TV Characters are Getting Into Politics

In the recent documentary Miss Representation -- which criticized American culture and the media for its negative impact on women and girls -- child advocate Marian Wright Edelman lamented the scarcity of American women politicians saying that, "You can't be what you can't see."

 

Given the latest uptick in the number of fictional female pols appearing on television, the vision of all those women politicians in their red, white and blue clothing ought to give Wright Edelman something to cheer about.

 

Female characters seeking or occupying elected office have been popping up on a number of shows across primetime, from the new Shonda Rhimes drama Scandal and the dark HBO comedy Veep, to comedies like Parks and Recreation and Modern Family.

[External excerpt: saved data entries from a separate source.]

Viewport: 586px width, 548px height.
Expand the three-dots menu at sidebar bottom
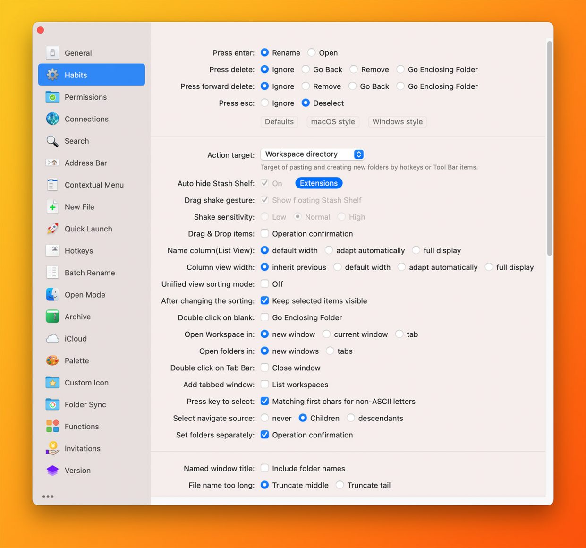click(48, 497)
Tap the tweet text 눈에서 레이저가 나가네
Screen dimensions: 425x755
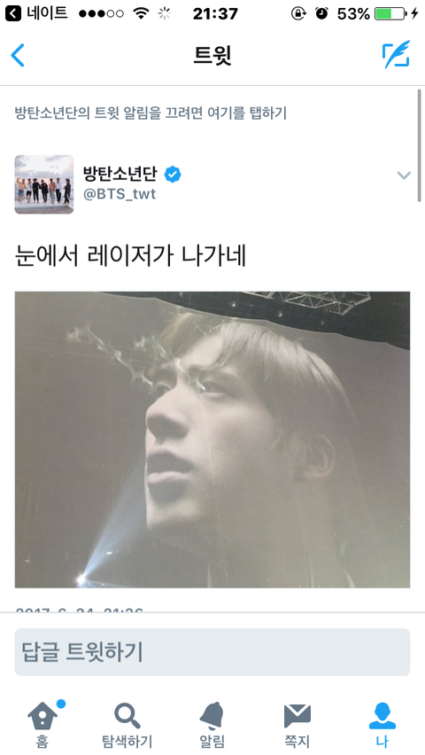tap(130, 256)
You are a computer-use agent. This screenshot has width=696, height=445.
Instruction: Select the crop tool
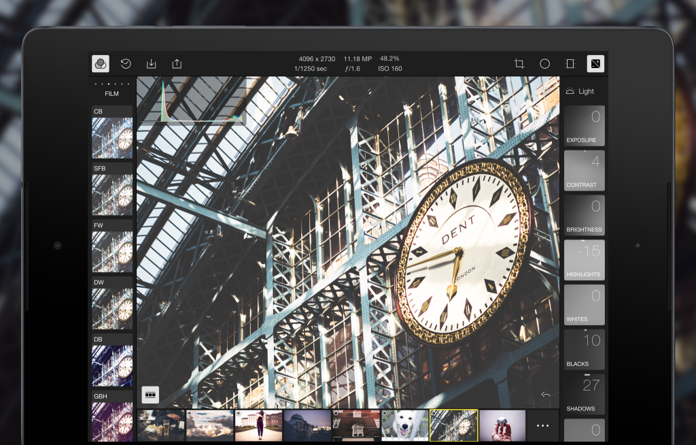point(519,64)
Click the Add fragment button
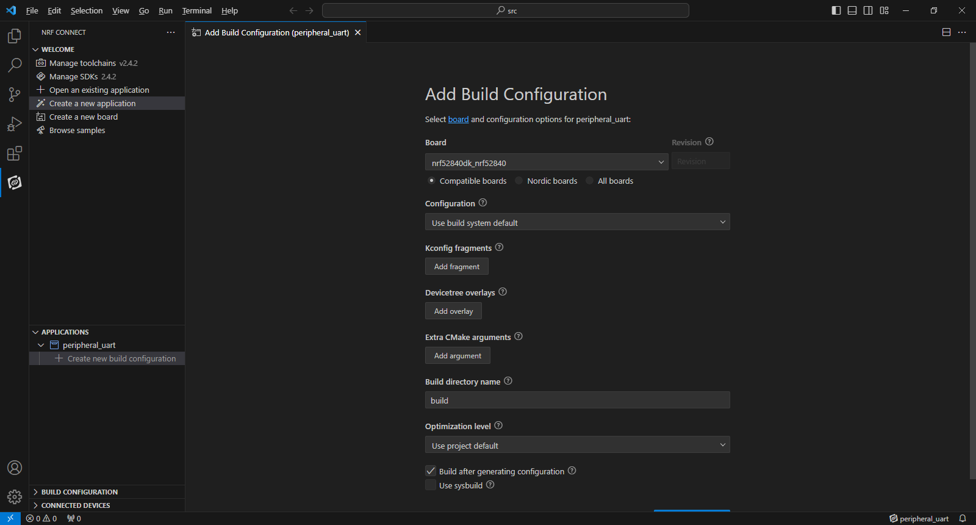976x525 pixels. click(456, 267)
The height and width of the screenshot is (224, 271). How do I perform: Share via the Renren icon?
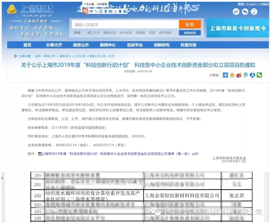coord(252,75)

Alongside the strong, brainy women, there are a fair number of female pols who are occasionally depicted as tone deaf, goofy or a bit off, but the other male pols with whom they share the screen aren’t exactly Nobel Prize winning brain trusts either.

 

Take, for example, the soapy, D.C.-based Rhimes show Scandal. In addition to the main character -- a powerful, savvy, whip-smart D.C. scandal fixer Olivia Pope (Kerry Washington) who has a team of what she calls "gladiators in suits" who worship her -- there's also a female vice president, Sally Langston (Kate Burton). And Vice President Langston is no slouch. She attempted to take quick political advantage of a situation when the president was caught doing something he shouldn't have. And while she didn't succeed in her maneuver, the viewers saw her as just as much a political player as her colleagues.

 

On the sardonic HBO comedy Veep, there's another female vice president who is also depicted as the "first" woman to hold that office. However while Julia Louis-Dreyfus' vice president Selina Meyer, a former senator, is intelligent and ruthless, she's very awkward, similar to the way in which Joe Biden can be awkward. She can be commanding when she wants to but not entirely convincing when she tries to smooth out political waves, largely of her own making. The latest plot twist -- the first female vice president was impregnated by her boyfriend and she's unmarried -- could've been ground-breaking, as I can't recall seeing a pregnant politician on a TV show. But having Meyer suffer a miscarriage, thus disposing of a potentially thorny plotline, left the vice president looking for a scapegoat to stave off the rumors of her pregnancy. Who took the fall? Meyer's quick-thinking chief of staff Amy Brookheimer (Anna Chlumsky) who claimed that she'd been the one who was pregnant, not the vice president.